Our mothers, our wives, our daughters … efficiency experts. Every one of ‘em. They wasted nothing. Not a minute of time, not an inch of space. They saw everything, they heard everything, and they could even read our minds. They ran the show. They got results. Who can deny it?

Now look at the way men manage an operation. Go back three, five, even ten years, and you’ll recall the authorities enthusiastically forecasting a highly profitable future for the intermodal industry. Everyone could see that growth was inevitable but no one seemed to be concerned about its unexpected rate or about managing it and providing for the day when we’d run out of coastal acreage. But that day of reckoning has been drawing closer and closer and those in the trenches are seeking relief from any source. A lot of money is being thrown around, but the ever-threatening Sword of Damocles is becoming nightmarish.

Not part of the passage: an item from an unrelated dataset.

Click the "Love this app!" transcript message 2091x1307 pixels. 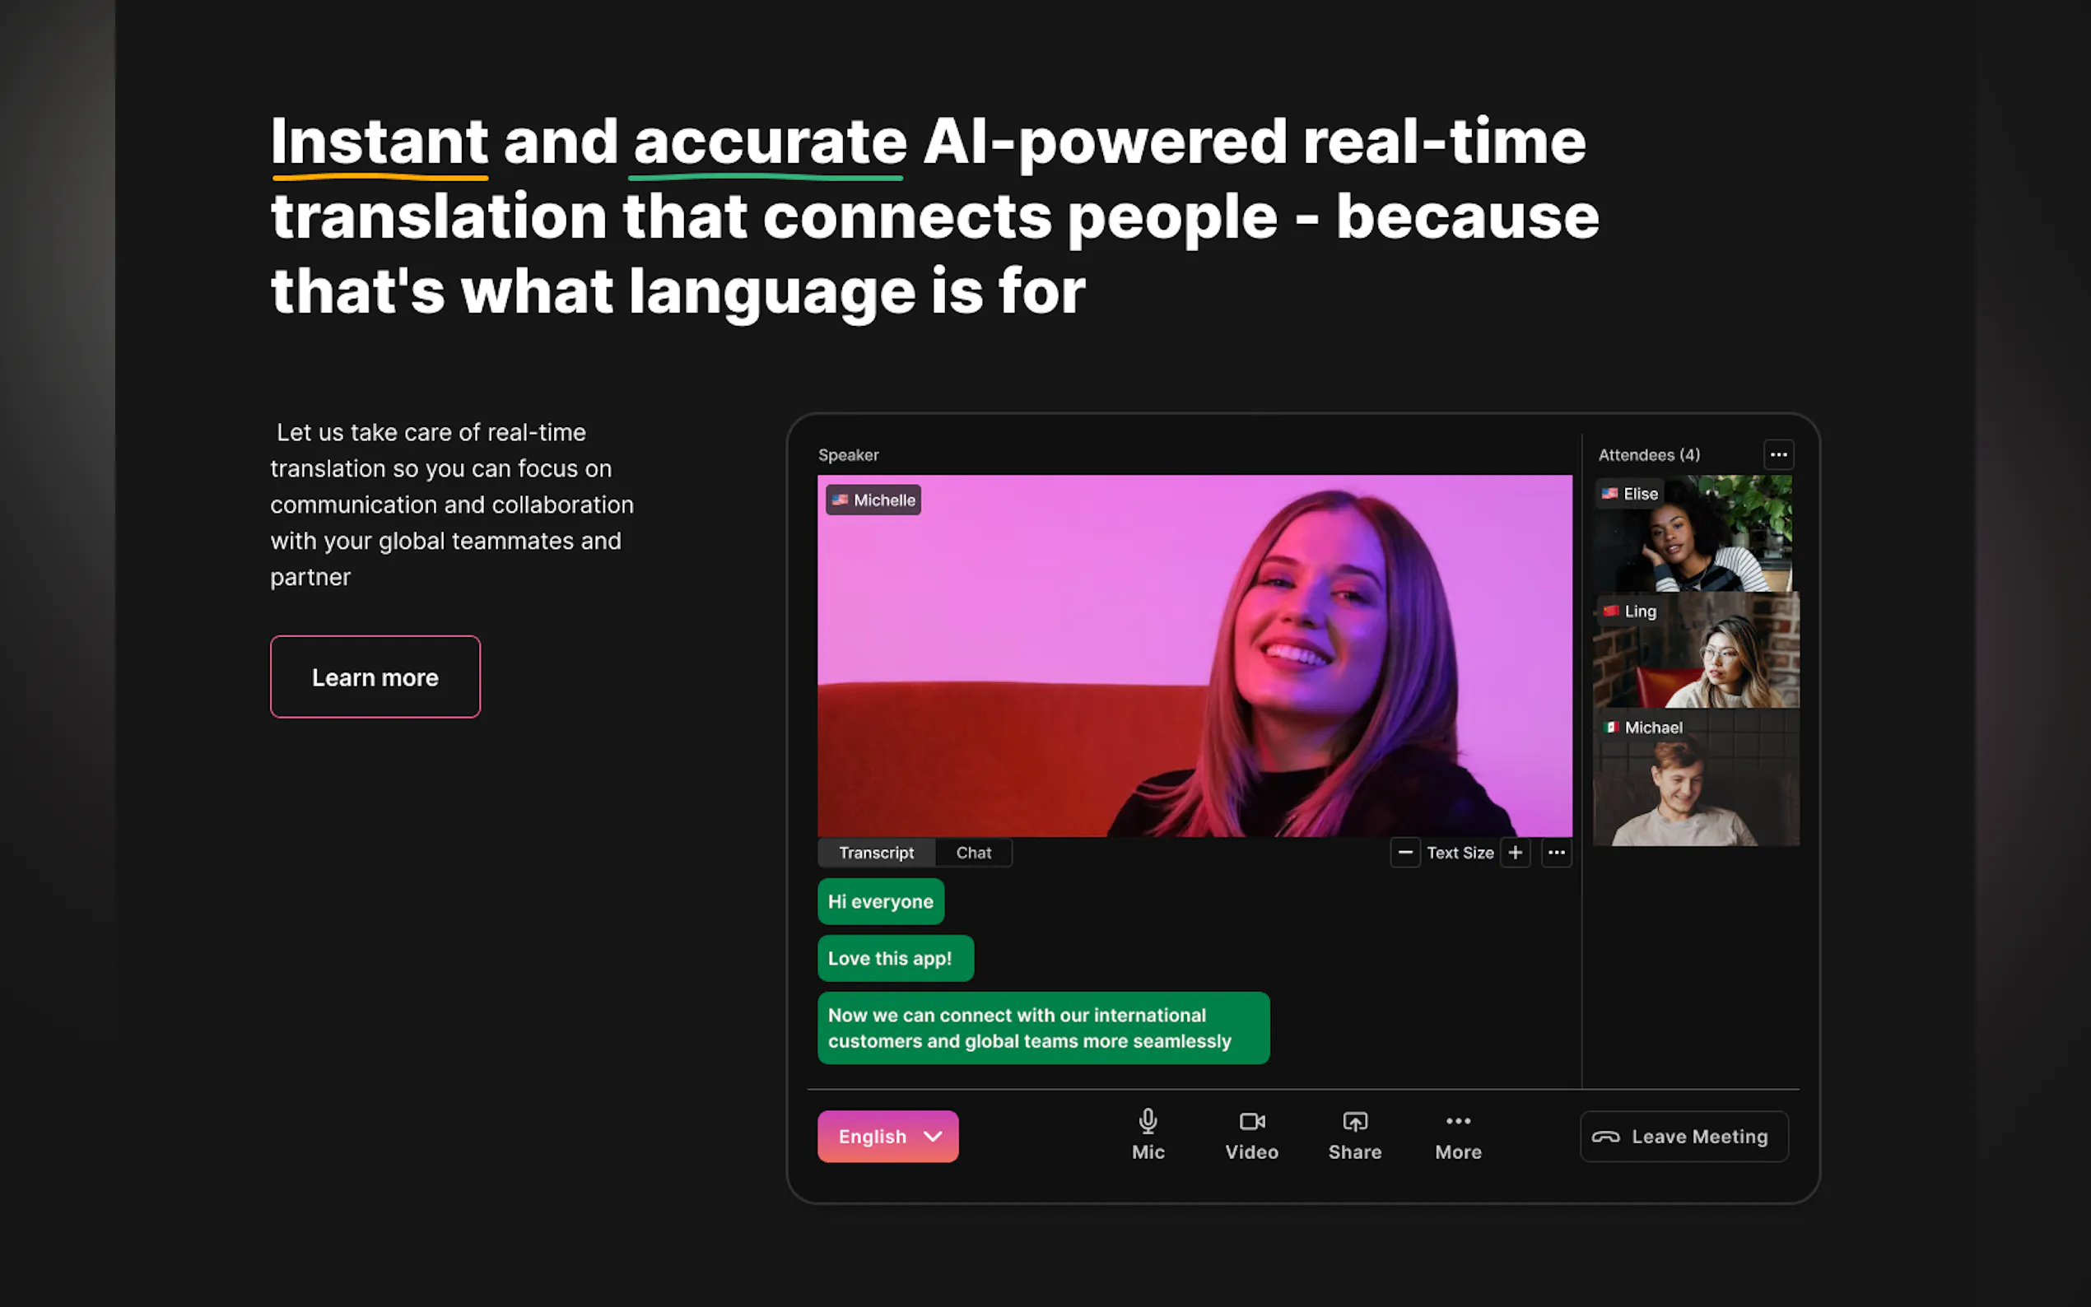coord(896,958)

The periodicals are rife with critical commentaries, but the criticisms are always about the other guy. Nothing positive is being offered by spokesmen beyond the repetitious reminders that channels must be dredged deeper, productivity per acre must be increased, the railroads need to be improved, highway congestion must be addressed, terminal gate hours must be extended, rail shuttles are needed to move containers to inland yards, more manpower is needed in terminals, more technology is needed and less manpower, etc., etc. None of these recommendations have anything to do with what causes delays in the supply chain, and amidst all the hand-wringing Jean Godwin’s warning rings clearer than ever; “It’s like trying to fit a 16-inch pipe into a 4-inch opening”.

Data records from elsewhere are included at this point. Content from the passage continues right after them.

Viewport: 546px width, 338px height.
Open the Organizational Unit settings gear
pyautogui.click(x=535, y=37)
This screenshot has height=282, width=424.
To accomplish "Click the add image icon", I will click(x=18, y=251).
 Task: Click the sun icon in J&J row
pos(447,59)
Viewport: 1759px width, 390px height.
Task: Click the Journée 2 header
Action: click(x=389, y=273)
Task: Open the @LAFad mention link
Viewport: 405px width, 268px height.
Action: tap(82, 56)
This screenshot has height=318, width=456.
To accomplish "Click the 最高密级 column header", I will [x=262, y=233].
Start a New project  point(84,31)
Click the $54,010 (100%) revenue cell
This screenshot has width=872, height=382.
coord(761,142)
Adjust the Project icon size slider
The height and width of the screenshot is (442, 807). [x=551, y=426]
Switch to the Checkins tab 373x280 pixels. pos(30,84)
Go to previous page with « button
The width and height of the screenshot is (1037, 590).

Are workable and affordable solutions being proposed by authorities? Well, no, because only two solutions were ever available, time and space, and they’ve already been used up. But aren’t efficiency experts supposed to be able to make more time and more space available when the need arises? In times past, when living quarters were not as spacious as they are today, our mothers, the epitomes of efficiency, never seemed to run out of space. And they’d find more than 24 hours in a day, too. Or so it seemed. This pickle of ours would be a perfect setup for them. If ever they caught sight of the recent comment that between $ 50 million and $ 60 million worth of technology was a worthwhile price to pay “to have the location of containers available at the click of a mouse”, couldn’t you just hear their reaction? “Open your eyes! If it got any closer it would bite you!”, they’d say. Losing track of anything was absolutely forbidden. It was their very nature to familiarize themselves with those methods that gained and preserved time and space, and if ever they had been exposed to the travails of a congested terminal operation, they would long since have recognized and utilized our patented storage, retrieval and delivery systems. If it meant a saving in time, a saving in space, and a saving in cost, it would get the immediate attention of these efficiency experts.

And when you couldn’t see the obvious, remember the put down? “College education! Humph!”